> [Problem details] Count the lines in the items below that contain the string "height", matching case exactly, and give only that number.

>>

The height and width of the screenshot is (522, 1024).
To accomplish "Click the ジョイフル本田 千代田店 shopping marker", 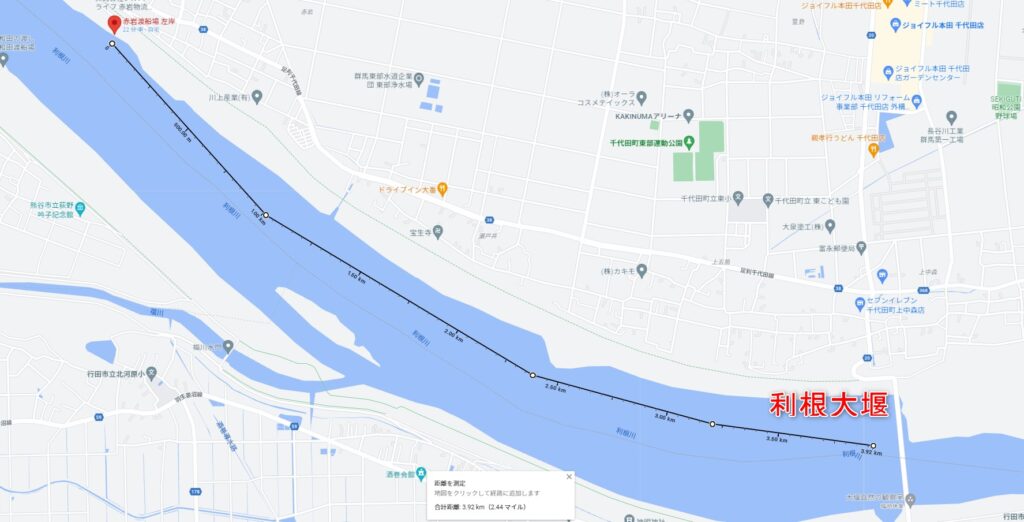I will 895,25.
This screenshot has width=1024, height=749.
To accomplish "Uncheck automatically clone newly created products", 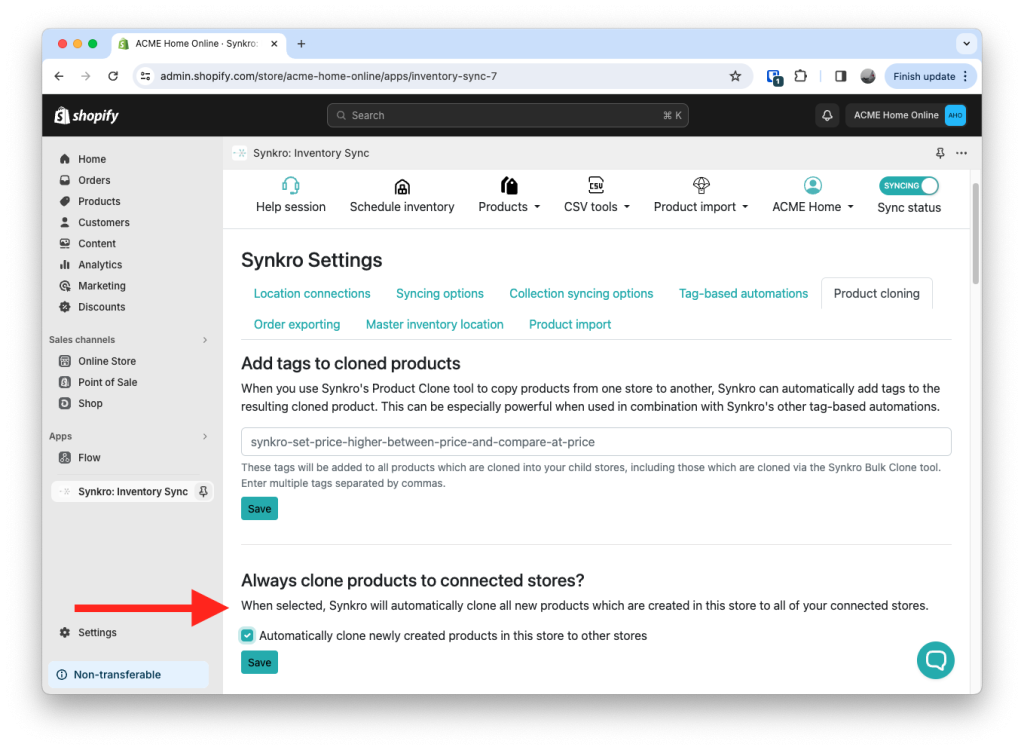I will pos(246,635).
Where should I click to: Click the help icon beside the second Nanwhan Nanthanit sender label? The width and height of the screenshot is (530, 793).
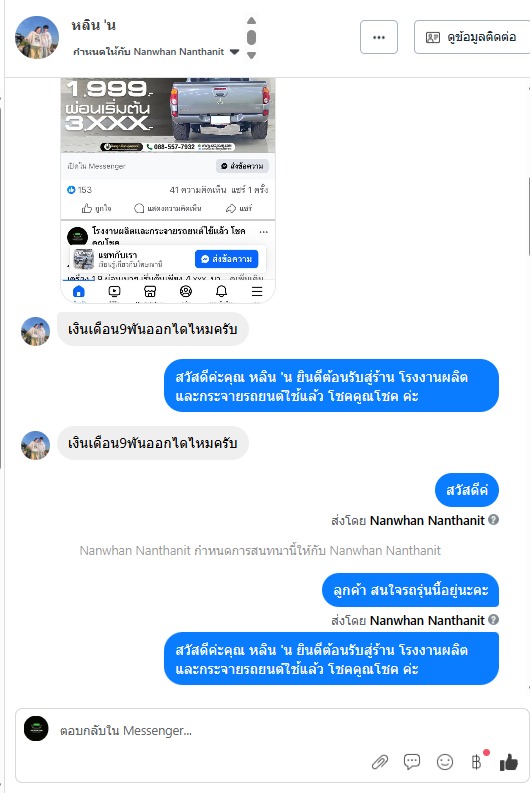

<<

> [Task solution] 3